Monday, July 30, 2012


How Forgiveness Fits in Housing-Fix Toolkit

The Wall Street Journal, 7/30/2012

“Already, Fannie and Freddie have relaxed refinancing rules so that anyone with a loan backed by the firms can refinance, no matter how underwater, as long as they are current on payments. Accelerating amortization provides less of a break than principal reduction, but it nevertheless returns the borrower to terra firma much sooner.”

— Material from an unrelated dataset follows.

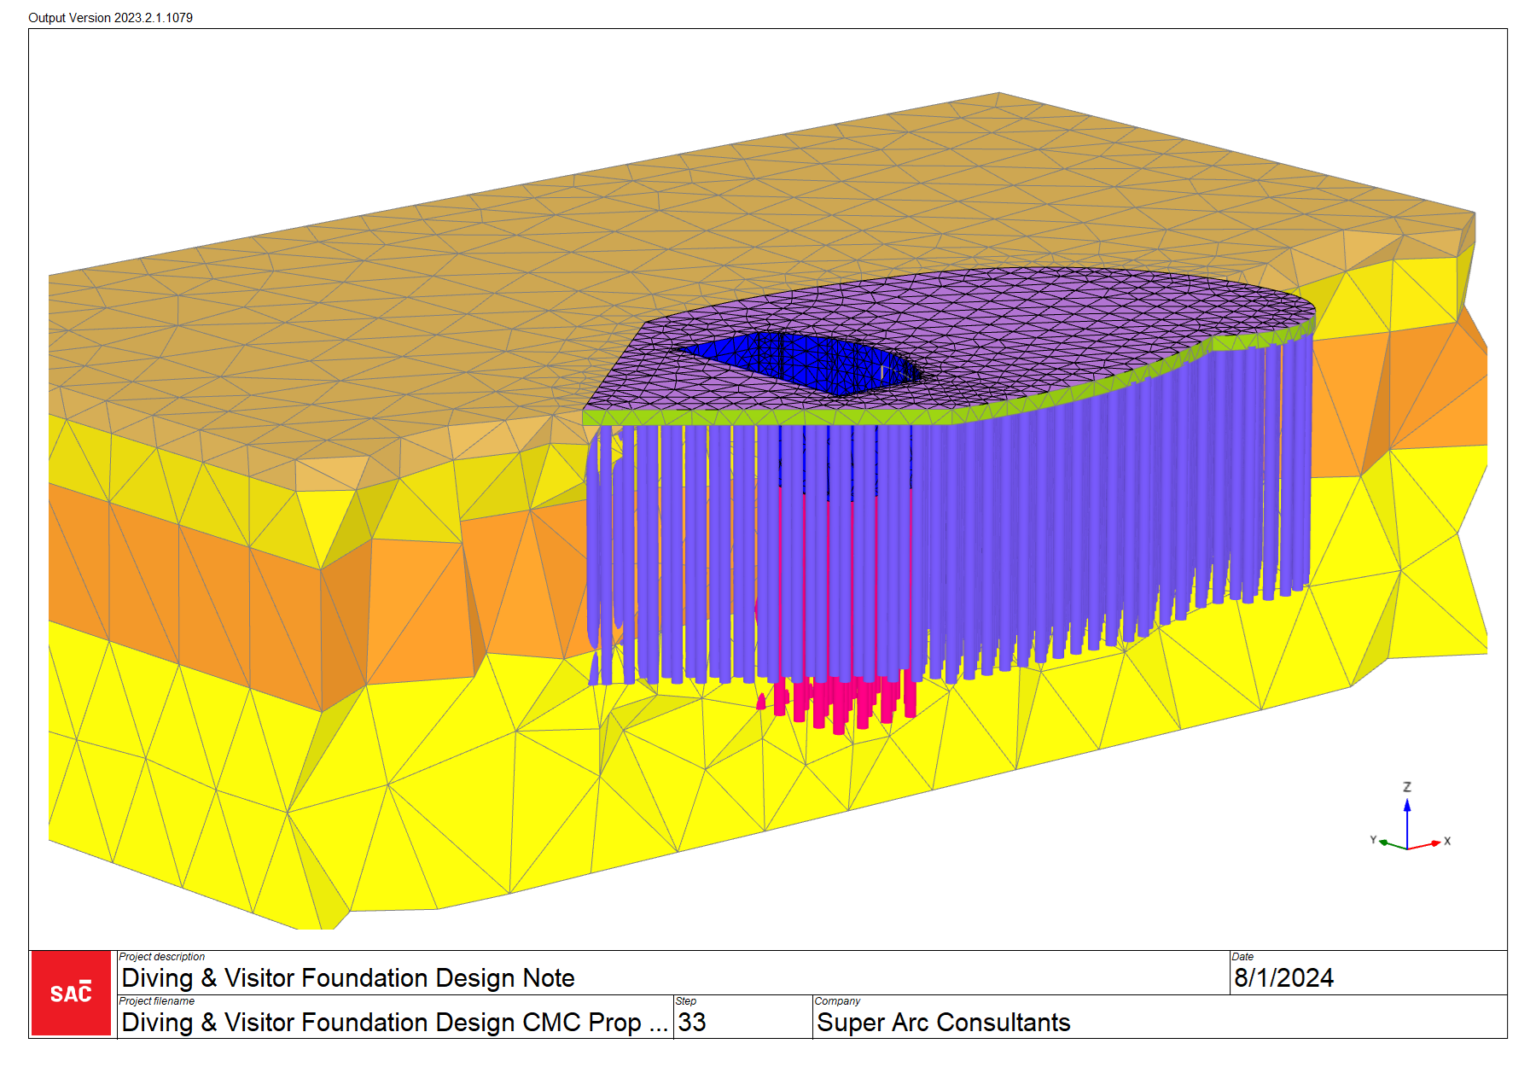The height and width of the screenshot is (1067, 1536).
Task: Expand the Step field in the title block
Action: (686, 1001)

COMMENT: Borrowers who are current are not asking for forgiveness. They and their lender have underwater loans and merely want to drop their interest rate. If the loans were not underwater, they could easily do this. If the lender drops the rate, the borrower can more easily make the payments—improving the security for the lender. With a lower monthly payment, the borrower has more money to spend—helping the economy. Fannie and Freddie have the policy right. Now the implementation. Merely send a letter to every borrower, “Your interest rate was 6%. It is now 3%. Your new monthly payment is ____.”

More from the article--
“Columbia University economists Glenn Hubbard, Christopher Mayer, James Witkin and mortgage-bond veteran Alan Boyce spelled out in a paper how this might work. A homeowner who owes 117% of his home's value and who took out a 30-year loan with a 6.7% rate five years ago could refinance now into a 15-year loan with a 3.1% rate. That would increase the monthly payment by just $24. But it would leave the borrower with positive equity in less than three years, assuming home prices stay flat; within five years, the homeowner would have 17% equity. Doing nothing, the borrower would be underwater for more than seven years.”
COMMENT: If the term  were 20 years or 25 years instead of 15 years, the borrower would have a lower monthly payment, helping the borrower, the lender, and the economy. If the borrower has been mature enough to make payments on a bad deal since 2008, then the borrower is mature enough to select the term. Just do it. All the other borrowers whose loans are not under water have been able to do it.